Uber is to spend $500 million on mapping the world’s roads as part of a broader plan to roll out a fleet of self-driving cars.

The investment, first reported by The Financial Times, is ostensibly to reduce the company’s reliance on Google Maps, which is set to increase the fees it charges companies to use its service. More significantly, however, developing its own mapping infrastructure is a crucial part of developing self-driving technology.

Uber has already hired former Google Maps chief Brian McClendon, who described the limitations of Google Maps and the potential for driverless cars in a blogpost.

“Existing maps are a good starting point, but some information isn’t that relevant to Uber, like ocean topography,” McClendon said. “There are other things we need to know a lot more about, like traffic patterns and precise pickup and dropoff locations.

“[Digital mapping progress] will only accelerate in the coming years especially with technologies like self-driving cars.”

Uber first announced plans to begin testing self-driving cars on public roads in the U.S. in May as part of its Advanced Technologies Center (ATC) in Pittsburgh. The tests involve a specially adapted hybrid Ford Fusion that has the capability to collect mapping data.

uber self-driving car driverless cars Uber has converted a hybrid Ford Fusion into a self-driving car in order to collect mapping data and test the potential of autonomous vehicles. Uber

Self-driving technology was described by the company in a blogpost at the time as having “the potential to save millions of lives and improve quality of life for people around the world.”

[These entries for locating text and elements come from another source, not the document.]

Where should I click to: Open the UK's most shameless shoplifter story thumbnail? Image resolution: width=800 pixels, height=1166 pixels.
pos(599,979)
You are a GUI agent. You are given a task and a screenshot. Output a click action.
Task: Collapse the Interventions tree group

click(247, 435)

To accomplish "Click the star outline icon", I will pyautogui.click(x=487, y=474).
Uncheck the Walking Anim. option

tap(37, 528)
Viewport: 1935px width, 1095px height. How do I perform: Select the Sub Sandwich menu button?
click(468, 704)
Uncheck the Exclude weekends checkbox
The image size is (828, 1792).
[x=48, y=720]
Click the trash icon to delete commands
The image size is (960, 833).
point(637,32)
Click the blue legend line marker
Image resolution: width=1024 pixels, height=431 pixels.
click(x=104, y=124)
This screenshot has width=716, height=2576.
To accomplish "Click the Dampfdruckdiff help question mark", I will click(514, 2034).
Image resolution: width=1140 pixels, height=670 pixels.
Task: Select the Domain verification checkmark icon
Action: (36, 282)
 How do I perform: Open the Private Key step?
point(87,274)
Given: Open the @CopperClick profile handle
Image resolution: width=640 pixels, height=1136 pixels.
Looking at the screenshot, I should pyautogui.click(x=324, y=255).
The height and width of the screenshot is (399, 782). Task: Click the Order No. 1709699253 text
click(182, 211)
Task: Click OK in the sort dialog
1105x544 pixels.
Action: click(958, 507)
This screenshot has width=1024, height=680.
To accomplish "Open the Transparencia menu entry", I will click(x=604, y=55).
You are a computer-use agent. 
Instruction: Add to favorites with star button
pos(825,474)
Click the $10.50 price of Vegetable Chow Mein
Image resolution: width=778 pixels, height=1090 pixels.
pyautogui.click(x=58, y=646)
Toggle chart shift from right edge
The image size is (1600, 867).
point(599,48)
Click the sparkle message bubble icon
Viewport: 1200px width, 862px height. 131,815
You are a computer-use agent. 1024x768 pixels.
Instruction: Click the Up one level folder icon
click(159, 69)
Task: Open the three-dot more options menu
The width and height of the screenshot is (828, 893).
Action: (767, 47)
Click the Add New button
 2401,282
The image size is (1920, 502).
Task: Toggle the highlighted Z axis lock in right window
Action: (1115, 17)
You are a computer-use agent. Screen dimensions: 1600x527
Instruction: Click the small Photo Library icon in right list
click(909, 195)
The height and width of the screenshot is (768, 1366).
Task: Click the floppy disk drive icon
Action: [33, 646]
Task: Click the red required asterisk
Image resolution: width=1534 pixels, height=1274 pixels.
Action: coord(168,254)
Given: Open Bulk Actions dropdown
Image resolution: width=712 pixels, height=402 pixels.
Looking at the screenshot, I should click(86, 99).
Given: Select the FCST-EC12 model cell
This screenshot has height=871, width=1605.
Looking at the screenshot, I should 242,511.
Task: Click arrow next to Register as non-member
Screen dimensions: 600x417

It is expected to be several years before favorable regulation in the U.S. catches up with the technological advances made in recent years that make self-driving vehicles a viable alternative to current transportation methods.

It is still not clear how the technology could affect Uber’s network of more than 200,000 drivers. Thilo Koslowski, vice president and automotive practice leader at research firm Gartner, believes that it will be a number of years before human drivers are usurped entirely.

“I don’t think it will replace the driver any time soon,” Koslowski told Newsweek in a recent interview. “It will more likely be used to assist the driver in order to offer the customer a safer experience.”